Finally, to prove blame soundness for \Aname{}, we reuse the proof technique for
complete monitoring. The key invariant is that only trace-wrapped values
may accumulate multiple owners; other terms satisfy the consistency
relation. We turn this observation into a judgment, $\sWLA$, that weakens
$\sWSOP$ just enough.
Technically, we weaken the trace rules. For example:

{\begin{mathpar}
  \inferrule*{
    \eset{\sowner_0, \sowner_1, \ldots, \sowner_n}
    = \bigcup \eset{\eset{\sowner_j, \sowner_k} \mid \obnd{\sowner_j}{\stype_0}{\sowner_k} \in \sbset_0}
    \\
    \sownerenv_0; \sowner_n \sWLA \sexpr_0
  }{
    \sownerenv_0; \sowner_0 \sWLA \obars{\eprehist{\sbset_0}{\obbars{\sexpr_0}{\sowner_n \ldots \sowner_1}}}{\sowner_0}
  }

\end{mathpar}}

\begin{lemma}\label{lem:blame-A}
  If\/ $\obars{\sexpr_0}{\sowner_0}$
  is well-formed and\/ $\obars{\sexpr_0}{\sowner_0} \rredAanns\!\boundaryerror{\sbset_0}{\svalue_0}$,
  $\fbsetsenders{\sbset_0}\!=\!\fvalueowners{\svalue_0}$.
\end{lemma}
\begin{proofsketch}
  By a preservation lemma for the $\sWLA$ judgment; see the \techreport{}.
\end{proofsketch}

In fact, a variant of \Aname{} satisfies a stronger property than
lemma~\ref{lem:blame-A}.  The variant uses lists of boundaries rather than
sets, and a similar proof effort shows that \Aname{} reports the
inter-component path that propagates a value to a mismatched boundary. We 
refer the interested reader to the \techreport{}.
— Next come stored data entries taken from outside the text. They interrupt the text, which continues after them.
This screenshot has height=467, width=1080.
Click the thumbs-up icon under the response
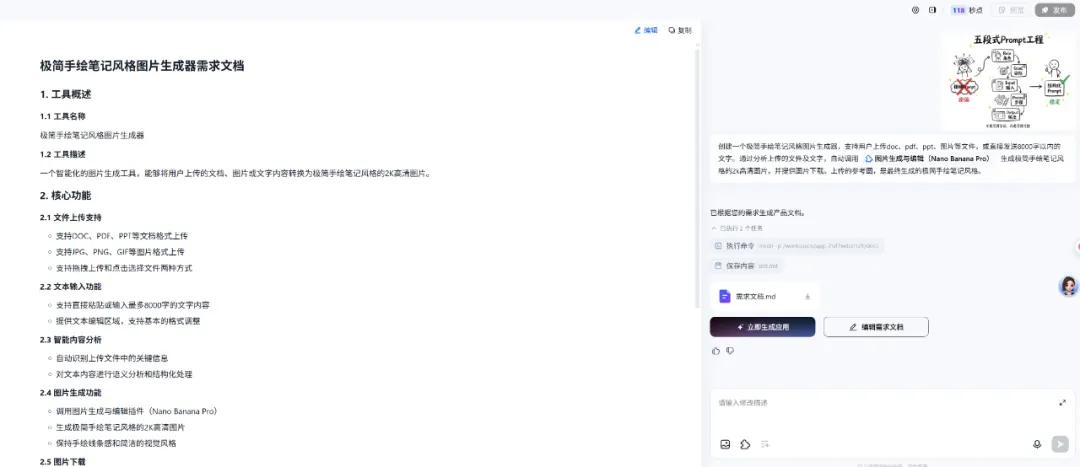point(716,351)

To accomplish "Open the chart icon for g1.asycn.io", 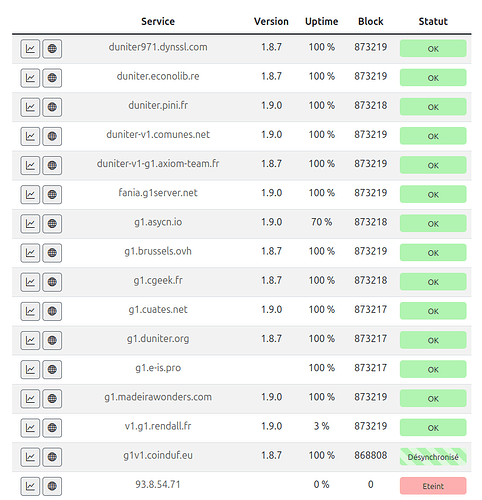I will (x=30, y=224).
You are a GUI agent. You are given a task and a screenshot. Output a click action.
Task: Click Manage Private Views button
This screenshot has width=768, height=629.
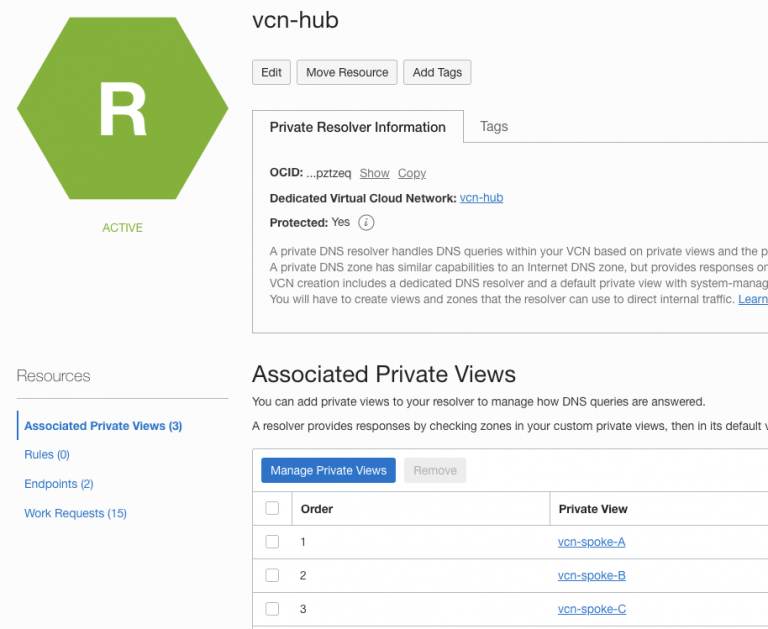coord(328,470)
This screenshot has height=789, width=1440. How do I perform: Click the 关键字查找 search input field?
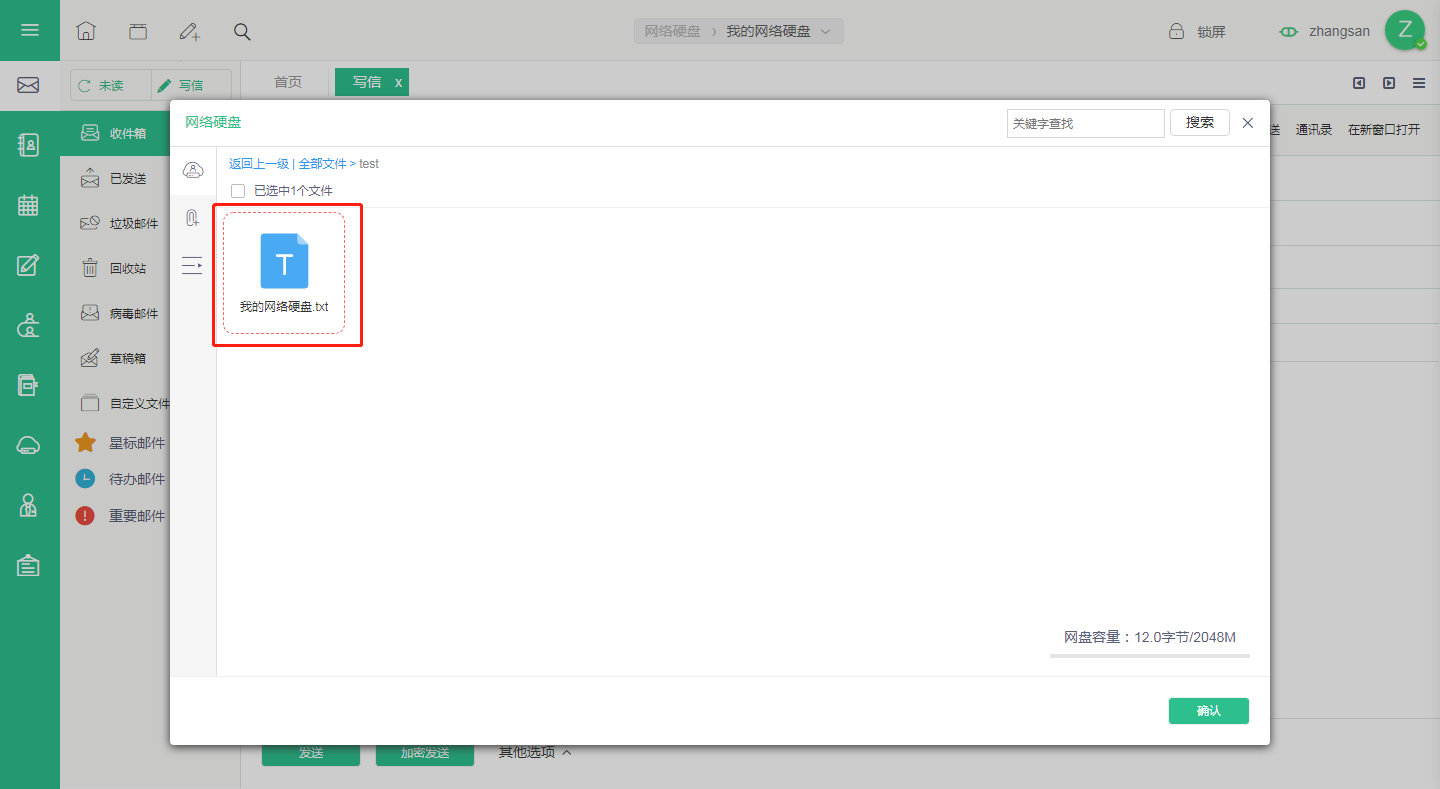(x=1086, y=123)
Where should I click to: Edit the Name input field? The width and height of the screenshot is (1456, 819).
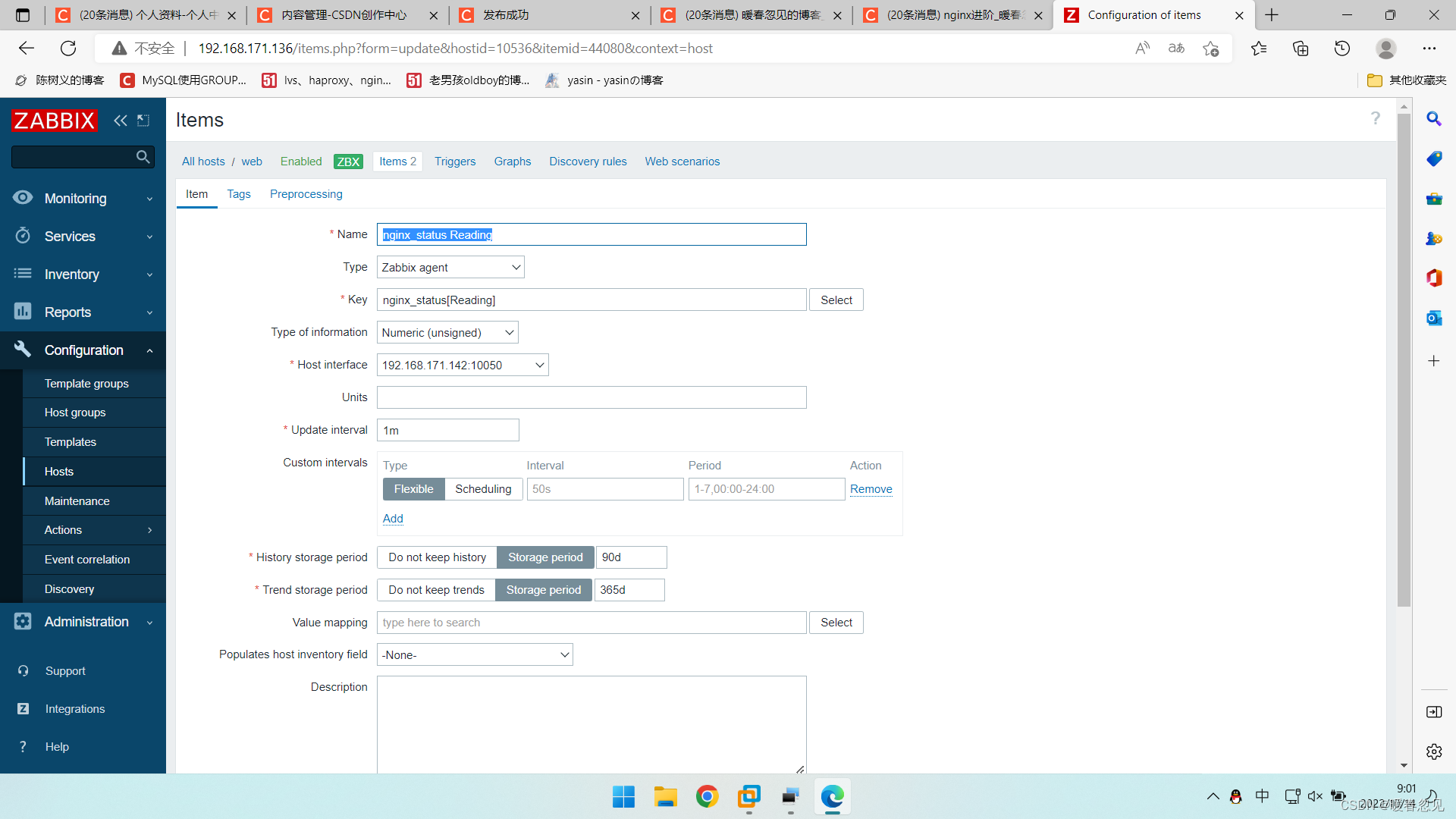point(592,234)
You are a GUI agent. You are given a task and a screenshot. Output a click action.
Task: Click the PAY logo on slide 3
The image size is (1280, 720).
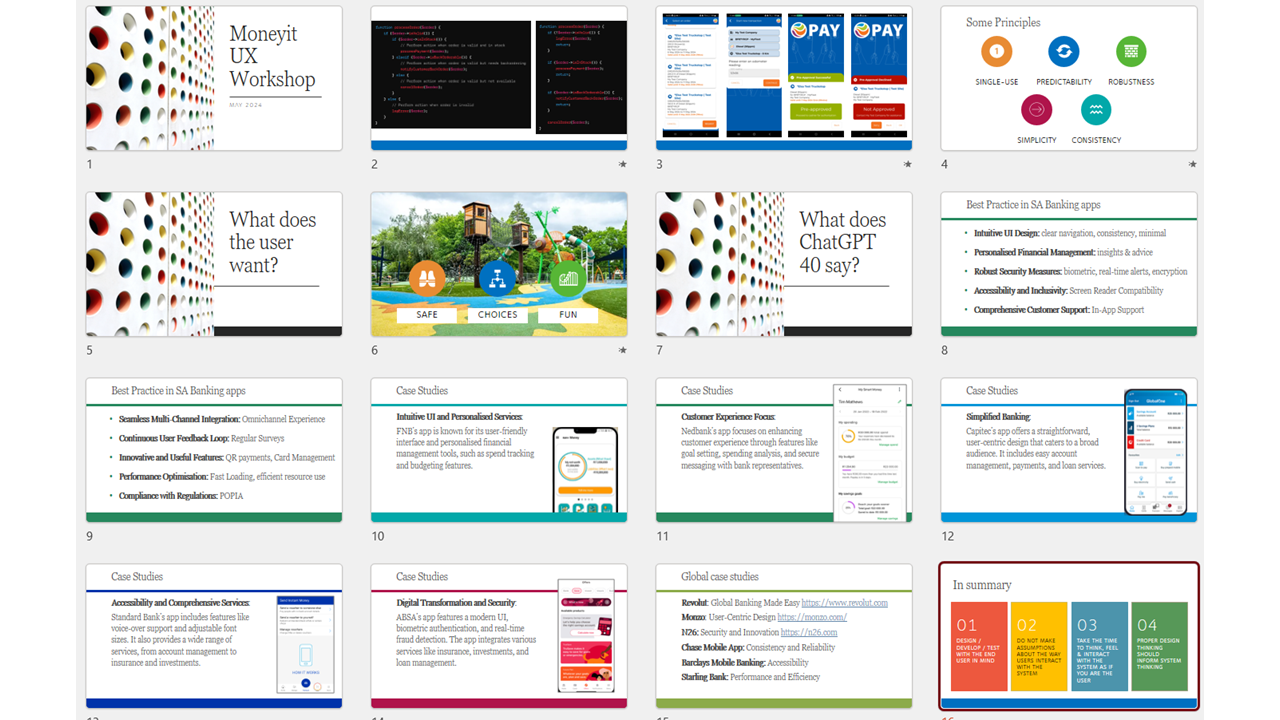[x=815, y=29]
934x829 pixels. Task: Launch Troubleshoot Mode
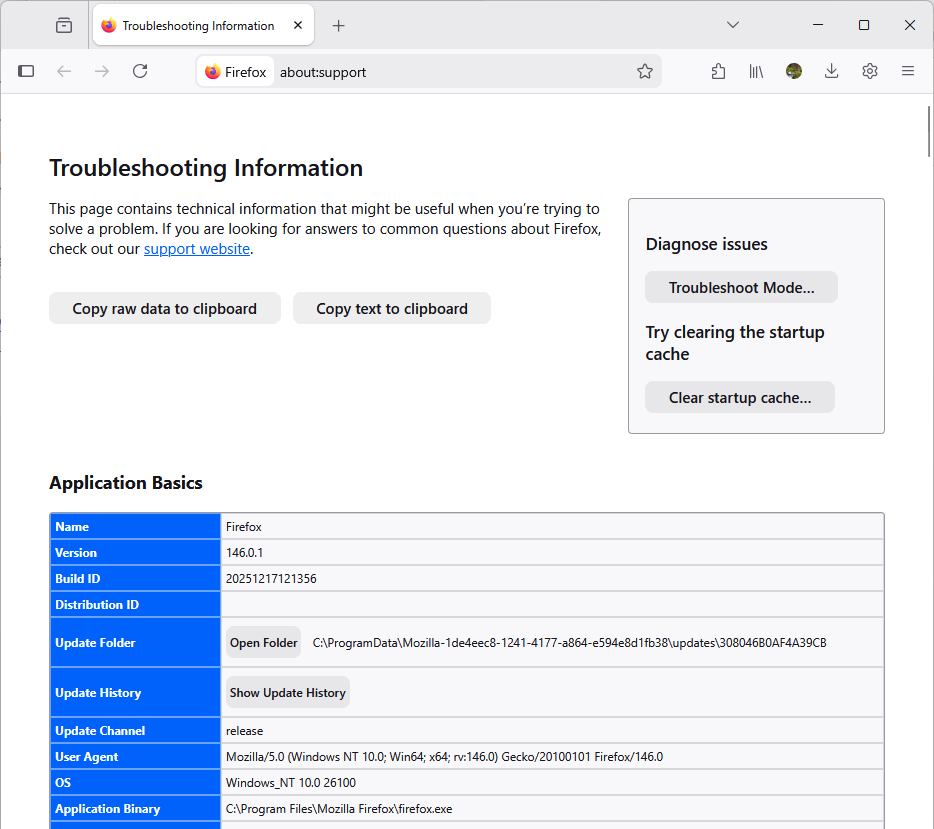click(x=741, y=287)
%% -----------------------------------------------------------------------------
\subsection{Discussion: The Trade-Off Between the Precision and Cost of Blame} 
\label{sec:tradeoff}

The exploration of blame points to three insights about the precision and
cost of blame.
First, \Nname{} is best for developers who wish to get
precise blame information, and it obviously suffers from high overhead.
As \citet{gt-dead-ben} point out, the latter is partly due to the wrappers
needed to protect typed values from bad untyped code and untyped values
from bad types.

%% ---------------------------------

Second, the design of \Tname{} represents a rather different trade-off.
The runtime cost of types can be much lower than \Nname{} in programs that mix
typed and untyped code~\cite{gf-icfp-2018}, but \Tname{} types offer few
guarantees to programmers.
The type soundness theorem for \Tname{} ensures only the top-level shape of
values in typed code.
\Tname{} fails complete monitoring, meaning it omits some runtime checks
to the detriment of the developers of untyped code.
And because \Tname{} is neither blame-sound nor blame-complete, it may send developers
looking for type violations in the wrong place.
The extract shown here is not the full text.